8. Show those puny plastic-prison guards who they’re dealing with: X2
As Magneto has proven again and again over the course of countless X-Men comics and movies, having the power to control metal not only makes you awesome, it also makes you nearly invincible. Unless, that is, you happen to find yourself in a prison cell composed of and surrounded by nothing but plastic, as Magneto does at the beginning of 2003’s X2. What good is being a giant human magnet without even the tiniest bit of metal to exert control over?
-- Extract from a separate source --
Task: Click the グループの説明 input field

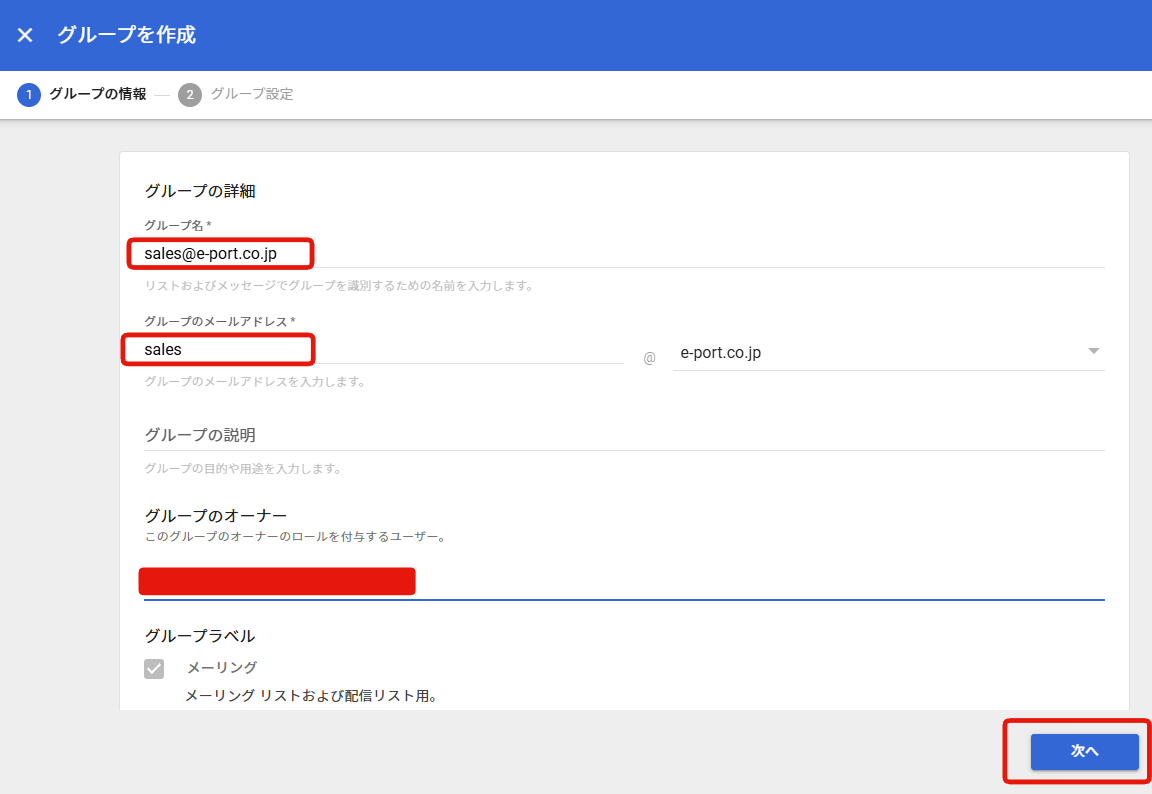Action: pyautogui.click(x=622, y=435)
Turns out the tiniest bit of metal is all that’s needed to restore Magneto to full, ass-kicking power: After his cohort Mystique injects a guard with some scary-looking metallic goo, Magneto relieves the poor sap of “too much iron in the blood,” arming himself with three small metal balls that may not look like much, but in the right, magnetic hands, prove to be the ultimate escape tool.

9. Escape certain death… for now: Toy Story 3
When the gang from Andy’s bedroom find themselves in an even more perilous situation following their escape from Sunnyside Daycare in Toy Story 3, for a moment, it looks like their salvation will come from above, in the form of a giant magnet. But after escaping the city dump’s Conveyor Belt Of Death, the toys realize it’s out of the pile of discarded frying pans and into the fire, where not even the awesome power of magnets can save them from being melted down alongside the very metallic objects that pulled them to safety. Luckily, the one force on earth more powerful than magnets—friendship—is there to save them at the very last moment, with an assist from The Claw.

10. Achieve vaguely defined space arousal: Marvin Gaye, “Funky Space Reincarnation”
Noted for documenting the dissolution of Marvin Gaye’s first marriage in starkly personal—and deeply funky—terms, the Motown icon’s 1978 LP Here, My Dear also finds him momentarily dipping a toe into the Afro-futurism of Parliament-Funkadelic. Unlike the kaleidoscopic universe populated by Starchild, Dr. Funkenstein, and Sir Nose D’Voidoffunk, however, the intergalactic get-down imagined by Gaye in “Funky Space Reincarnation” largely exists for the singer to imagine a zero-gravity rendezvous with a former lover. It’s apparent from the first verse’s apropos-of-nothing Star Wars allusion that Gaye isn’t invested in crafting a deeply involved mythos for “Funky Space Reincarnation”—a point driven home by the singer’s later suggestion that he and his paramour “magnetize,” because “magnets make your love rise.” It’s less a speculation into the future of fucking and more of a pseudoscientific double entendre—but so what? Marvin Gaye slipped an eight-minute ode to knocking boots in space onto the fourth side of soul’s greatest divorce record, a move that nullifies the fact that he didn’t do his due diligence on magnets.

11. Inspire scientific curiosity: Insane Clown Posse, “Miracles”
The spin of unpaired electrons causes the alignment of a material’s atoms into microscopic regions known as magnetic domains, which, with their own north and south poles pointing in the same direction, create a magnetic field. When the lines of a magnetic field move north to south, it will attract materials whose magnetic field lines move south to north; in turn, it will repel materials whose lines are moving in an identical direction. And that, Shaggy 2 Dope, is how fucking magnets work—more or less.